November 12th.—An irruption of dirty little boys in the streets shouting out, “Glorious Union victory! Charleston taken!” The story is that Burnside has landed and reduced the forts defending Port Royal. I met Mr. Fox, Assistant-Secretary to the Navy, and Mr. Hay, Secretary to Mr. Lincoln, in the Avenue. The former showed me Burnside’s despatches from Beaufort, announcing reduction of the Confederate batteries by the ships and the establishment of the Federals on the skirts of Port Royal. Dined at Lord Lyons’, where were Mr. Chase, Major Palmer, U.S.E., and his wife, Colonel and Mrs. Emory, Professor Henry and his daughter, Mr. Kennedy and his daughter, Colonel Wilmot and the Englishry of Washington. I had a long conversation with Mr. Chase, who is still sanguine that the war must speedily terminate. The success at Beaufort has made him radiant, and he told me that the Federal General Nelson (Since shot dead by the Federal General Jeff. C. Davis in a quarrel at Nashville.)—who is no other than the enormous blustering, boasting lieutenant in the navy whom I met at Washington on my first arrival—has gained an immense victory in Kentucky, killing and capturing a whole army and its generals.

A strong Government will be the end of the struggle, but before they come to it there must be a complete change of administration and internal economy.
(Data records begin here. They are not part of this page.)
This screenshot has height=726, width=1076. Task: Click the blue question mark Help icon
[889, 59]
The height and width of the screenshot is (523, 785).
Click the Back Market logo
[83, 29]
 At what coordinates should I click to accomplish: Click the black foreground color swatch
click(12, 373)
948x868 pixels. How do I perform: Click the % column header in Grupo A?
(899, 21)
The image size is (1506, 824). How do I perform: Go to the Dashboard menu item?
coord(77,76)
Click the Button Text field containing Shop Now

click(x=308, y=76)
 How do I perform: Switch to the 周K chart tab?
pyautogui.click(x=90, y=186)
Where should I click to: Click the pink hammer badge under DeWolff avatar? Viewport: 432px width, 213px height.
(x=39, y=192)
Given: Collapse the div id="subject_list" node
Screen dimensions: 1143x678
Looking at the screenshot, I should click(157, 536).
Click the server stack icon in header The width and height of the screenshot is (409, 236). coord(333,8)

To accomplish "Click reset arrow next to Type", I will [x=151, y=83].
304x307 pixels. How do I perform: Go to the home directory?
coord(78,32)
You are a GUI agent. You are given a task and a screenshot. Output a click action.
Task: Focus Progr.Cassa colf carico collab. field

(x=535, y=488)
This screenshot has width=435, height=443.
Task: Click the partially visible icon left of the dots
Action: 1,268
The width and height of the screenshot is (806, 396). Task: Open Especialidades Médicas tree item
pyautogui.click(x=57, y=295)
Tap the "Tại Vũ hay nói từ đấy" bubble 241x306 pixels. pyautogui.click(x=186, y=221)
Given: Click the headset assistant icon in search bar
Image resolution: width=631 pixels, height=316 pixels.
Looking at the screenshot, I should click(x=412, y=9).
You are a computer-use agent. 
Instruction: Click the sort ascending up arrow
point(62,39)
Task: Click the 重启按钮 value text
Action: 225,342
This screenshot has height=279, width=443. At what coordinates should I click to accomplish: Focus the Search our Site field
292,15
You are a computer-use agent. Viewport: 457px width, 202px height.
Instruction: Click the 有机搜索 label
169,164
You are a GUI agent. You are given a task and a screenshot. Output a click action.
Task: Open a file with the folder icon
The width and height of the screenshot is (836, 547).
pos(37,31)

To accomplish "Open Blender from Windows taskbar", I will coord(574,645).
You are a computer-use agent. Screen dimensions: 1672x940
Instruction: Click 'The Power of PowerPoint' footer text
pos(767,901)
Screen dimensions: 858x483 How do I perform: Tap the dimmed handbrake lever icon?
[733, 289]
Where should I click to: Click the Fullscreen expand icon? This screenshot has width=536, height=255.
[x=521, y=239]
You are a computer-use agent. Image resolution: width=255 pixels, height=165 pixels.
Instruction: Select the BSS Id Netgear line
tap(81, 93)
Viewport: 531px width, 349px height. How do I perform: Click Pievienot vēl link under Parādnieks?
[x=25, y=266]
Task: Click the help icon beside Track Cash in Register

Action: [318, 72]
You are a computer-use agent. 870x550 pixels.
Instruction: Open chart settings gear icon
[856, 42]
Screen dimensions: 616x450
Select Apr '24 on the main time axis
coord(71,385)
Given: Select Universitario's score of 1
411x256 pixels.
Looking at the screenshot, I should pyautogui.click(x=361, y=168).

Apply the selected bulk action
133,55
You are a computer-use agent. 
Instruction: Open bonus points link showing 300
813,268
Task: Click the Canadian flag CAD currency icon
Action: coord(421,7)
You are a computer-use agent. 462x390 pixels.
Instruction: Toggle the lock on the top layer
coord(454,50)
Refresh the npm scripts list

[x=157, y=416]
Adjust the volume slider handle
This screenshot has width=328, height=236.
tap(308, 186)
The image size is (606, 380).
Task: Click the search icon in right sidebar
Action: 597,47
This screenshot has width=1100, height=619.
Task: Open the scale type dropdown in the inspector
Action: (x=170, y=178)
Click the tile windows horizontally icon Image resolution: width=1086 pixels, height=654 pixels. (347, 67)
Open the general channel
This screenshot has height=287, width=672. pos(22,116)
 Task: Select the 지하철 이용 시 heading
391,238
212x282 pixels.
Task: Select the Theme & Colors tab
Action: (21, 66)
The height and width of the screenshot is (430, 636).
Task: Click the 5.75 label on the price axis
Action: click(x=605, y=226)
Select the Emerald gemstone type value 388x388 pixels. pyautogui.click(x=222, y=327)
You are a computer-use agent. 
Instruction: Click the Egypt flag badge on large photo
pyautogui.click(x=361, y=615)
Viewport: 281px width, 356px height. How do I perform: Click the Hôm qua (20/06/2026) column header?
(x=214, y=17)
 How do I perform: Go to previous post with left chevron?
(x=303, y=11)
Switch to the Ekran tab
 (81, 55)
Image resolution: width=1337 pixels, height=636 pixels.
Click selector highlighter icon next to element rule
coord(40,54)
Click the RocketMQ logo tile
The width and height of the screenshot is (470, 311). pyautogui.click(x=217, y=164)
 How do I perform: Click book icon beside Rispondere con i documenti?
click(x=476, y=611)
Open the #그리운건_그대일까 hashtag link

Indeed, the Secretary of the Treasury candidly admitted that the expenses of the war were enormous, and could not go on at the present rate very long. The men are paid too highly; every one is paid too much. The scale is adapted to a small army not very popular, in a country where labour is very well paid, and competition is necessary to obtain recruits at all. He has never disguised his belief the South might have been left to go at first, with a certainty of their return to the Union.

November 11th.—The United States have now, according to the returns, 600,000 infantry, 600 pieces of artillery, 61,000 cavalry in the field, and yet they are not only unable to crush the Confederates, but they cannot conquer the Secession ladies in their capital. The Southern people here trust in a break-down in the North before the screw can be turned to the utmost; and assert that the South does not want corn, wheat, leather, or food. Georgia makes cloth enough for all—the only deficiency will be in metal and materiel of war. When the North comes to discuss the question whether the war is to be against slavery or for the Union leaving slavery to take care of itself, they think a split will be inevitable. Then the pressure of taxes will force on a solution, for the State taxes already amount to 2 to 3 per cent., and the people will not bear the addition. The North has set out with the principle of paying for everything, the South with the principle of paying for nothing; but this will be reversed in time. All the diplomatists, with one exception, are of opinion the Union is broken for ever, and the independence of the South virtually established.